The Labour Court has further gone into the Ext.A which indicates that prior to October 1990 consolidated wages was fixed at Rs.150/- per month and thereafter it was enhanced to Rs.350/- per month. The petitioner has not filed any document to the effect that during the claim period the Canteen Boys were paid wages at the higher rate according to the Minimum Wages Act beyond the rate fixed under Ext.A. No document has been produced to show that the appropriate Government had fixed the minimum rates of wages as provided U/s.3 of the Minimum wages Act, 1948, no prior settlement or agreement regarding payment of wages at the enhanced rate. The Labour Court after taking into consideration this disputed aspect of the matter and after relying upon the judgment rendered in the case of Bishnu Charan Ojha and Others Vrs.
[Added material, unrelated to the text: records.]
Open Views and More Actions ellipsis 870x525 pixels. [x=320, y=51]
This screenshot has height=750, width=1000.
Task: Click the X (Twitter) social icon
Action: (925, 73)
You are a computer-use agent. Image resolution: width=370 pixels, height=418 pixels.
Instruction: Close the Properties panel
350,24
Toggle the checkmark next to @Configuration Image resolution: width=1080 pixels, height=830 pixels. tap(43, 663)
Presiding Officer, Labour Court, Bhubaneswar and Others, reported in 1997 (II) O.L.R. 460 has passed the order stating therein that the claim of the petitioner is not maintainable under the provision of Section 33 C(2) for the reason that no prior settlement or agreement and earlier adjudication is available on record and since the opposite party has disputed the claim of the applicant and in absence of any clear and cogent material in support of the claim of the applicant, the claim has been found to be not computable in terms of money. The Labour Court after taking into consideration the fact that the claim of the petitioner has seriously been disputed and without adjudication the claimed amount cannot be disbursed in favour of the workman, accordingly rejected the claim of the petitioner filed U/s.33 C(2) of the Industrial Disputes Act. We after going through the reasoning given in the order and the statutory provision, are of the considered view that the Labour Court has committed no error in passing the order rejecting the claim of the petitioner. Accordingly the writ petition is dismissed.